The West Thames pedestrian bridge is intended to be a permanent replacement for the Rector Place span, which was erected as a “temporary” crossing after the terrorist attacks of September 11, 2001. (The Rector Place bridge was originally slated to be demolished within two years of its opening, but instead celebrated its 14th anniversary in August.) The new bridge will stretch diagonally across the intersection of West and West Thames Streets, from the southwest corner on the Battery Park City side, to the northeast corner on the Financial District side, near the Brooklyn Battery Tunnel, where a new residential tower is currently under construction. The project is now seven years behind schedule and slated to open nine years after its originally announced opening date of 2009. Its estimated cost has almost doubled in the past nine months and nearly tripled since the original, 2009 target date for completion.

In other updates about the West Thames bridge, Mr. Krenek noted that the sidewalk on Joseph P. Ward Street (the one-block thoroughfare that connects Washington and West Street, beneath the Battery Parking Garage) would be widened to accommodate the expected increase in pedestrian traffic that the West Thames Street bridge will bring. He also noted that three trees alongside the dog run on the south side West Thames Street will have to be cut down to make room for the bridge’s approach ramp, but said these would be replaced with three new trees that will be planted on the north side of the street once the project is completed.

Comments

  1. Katie says

    The new bridge would involve going way out of my way to get the the Rector St 1 and R stations vs the existing one which provides much more direct access.

    I suppose the alternative for me and others is (go somewhat out of my way) to cross at Albany St intersection. With the increased pedestrian traffic crossing the road, I wonder if this might also result at some point in a fatal pedestrian accident there that otherwise could been avoided.
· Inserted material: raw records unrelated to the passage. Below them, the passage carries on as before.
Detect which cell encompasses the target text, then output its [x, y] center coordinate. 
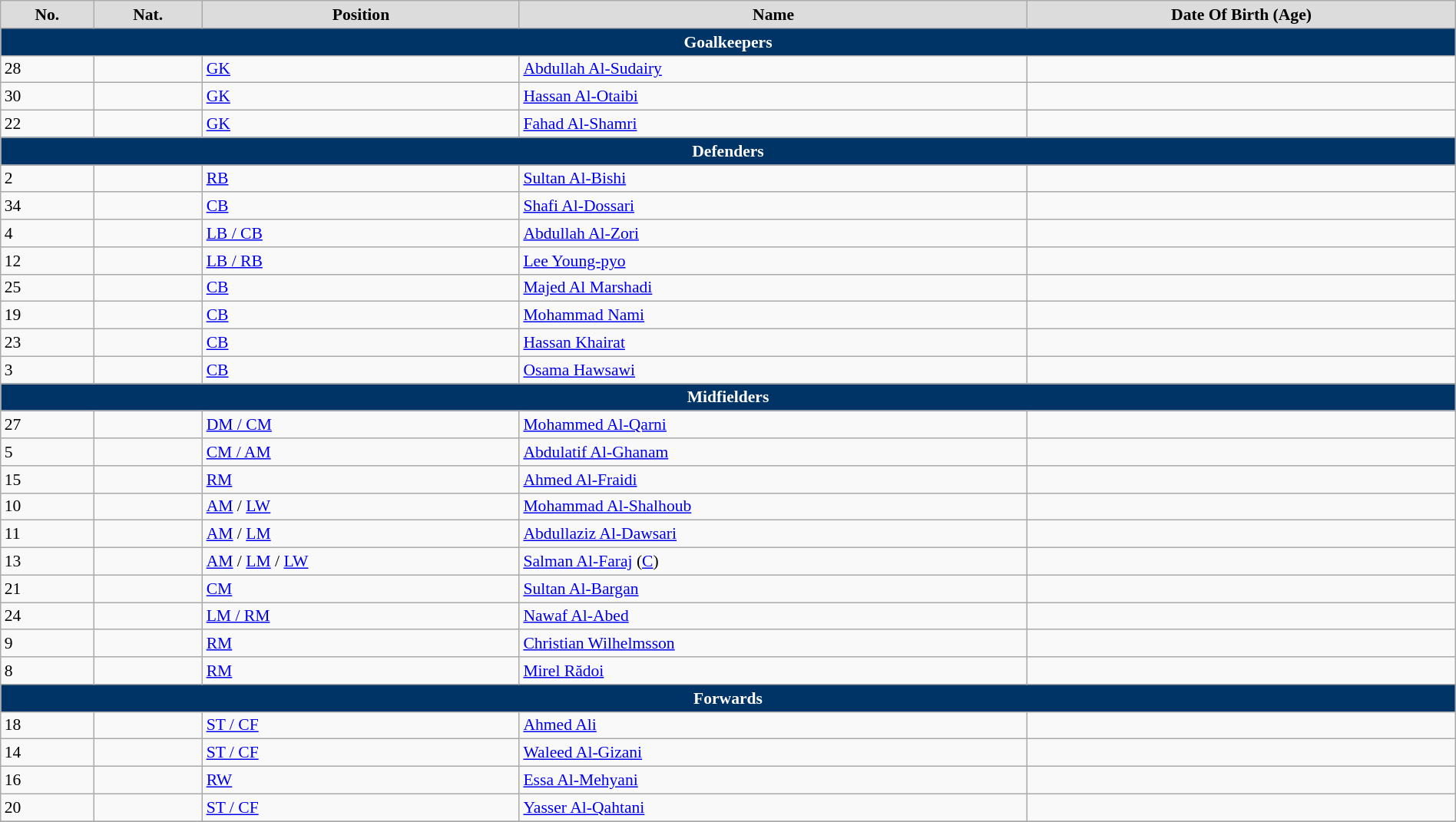
25 [48, 288]
Mohammad Al-Shalhoub [773, 507]
AM / LM / LW [361, 562]
Nawaf Al-Abed [773, 617]
21 [48, 589]
Name [773, 15]
20 [48, 808]
2 [48, 179]
12 [48, 261]
Defenders [728, 151]
Sultan Al-Bishi [773, 179]
Nat. [148, 15]
19 [48, 316]
4 [48, 233]
Goalkeepers [728, 42]
18 [48, 726]
CM / AM [361, 452]
Abdullah Al-Sudairy [773, 69]
13 [48, 562]
Shafi Al-Dossari [773, 207]
Midfielders [728, 398]
Waleed Al-Gizani [773, 753]
AM / LM [361, 534]
RB [361, 179]
Ahmed Al-Fraidi [773, 480]
Hassan Khairat [773, 343]
9 [48, 644]
10 [48, 507]
Ahmed Ali [773, 726]
Mohammed Al-Qarni [773, 425]
Majed Al Marshadi [773, 288]
34 [48, 207]
30 [48, 97]
Abdullaziz Al-Dawsari [773, 534]
28 [48, 69]
Lee Young-pyo [773, 261]
AM / LW [361, 507]
Yasser Al-Qahtani [773, 808]
LM / RM [361, 617]
Mohammad Nami [773, 316]
27 [48, 425]
23 [48, 343]
Mirel Rădoi [773, 671]
16 [48, 781]
24 [48, 617]
No. [48, 15]
15 [48, 480]
CM [361, 589]
DM / CM [361, 425]
LB / CB [361, 233]
RW [361, 781]
LB / RB [361, 261]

    If the new bridge is useful for some people, then suppose to build it but it really isn’t a replacement for the existing one and think the existing bridge should not be removed at all.

    • Jake says

      Isn’t W Thames just 1 short block south of Rector Pl? How much time would that add to your commute to the subways? 2 minutes sounds about right. Will the bridge from Brookfield to the south side of WTC still be in effect? That’s just a short block north of Albany St. So if there is a worry about fatal accidents, there will be options to walk 1 minute in either direction to access a bridge. Hopefully that’s sufficient for BPC residents.

      • Katie says

        I think having to go out of the way to one of the bridges adds 5+ min, which is enough annoying. Once the Cortland St 1 station is open (2018?), then maybe it will be sufficient for people to go to there instead of Rector St 1 station.

        Having a bridge at Rector St is a lot better for people accessing the Rector St. subway stations.

  2. Gene says

    After over a year of supposed “construction”, the contractors of the West Thames Street Bridge have managed to only get the concrete foundations of one staircase up. It is becoming extremely clear that there is no way that these slow-poke contractors can get their act together and actually finish the bridge by “first quarter 2018” as planned. Meanwhile, somehow these same contractors are proposing to tear down the Rector bridge before they finish the West Thames Bridge! Why the rush on tearing down a perfectly fine bridge while they are dragging their feet on building the new one??? All I can think of is that they see dollar signs in being allowed to tear down the old bridge. Note to the contractors – get your act together and build the new bridge first before you start talking about tearing down the old.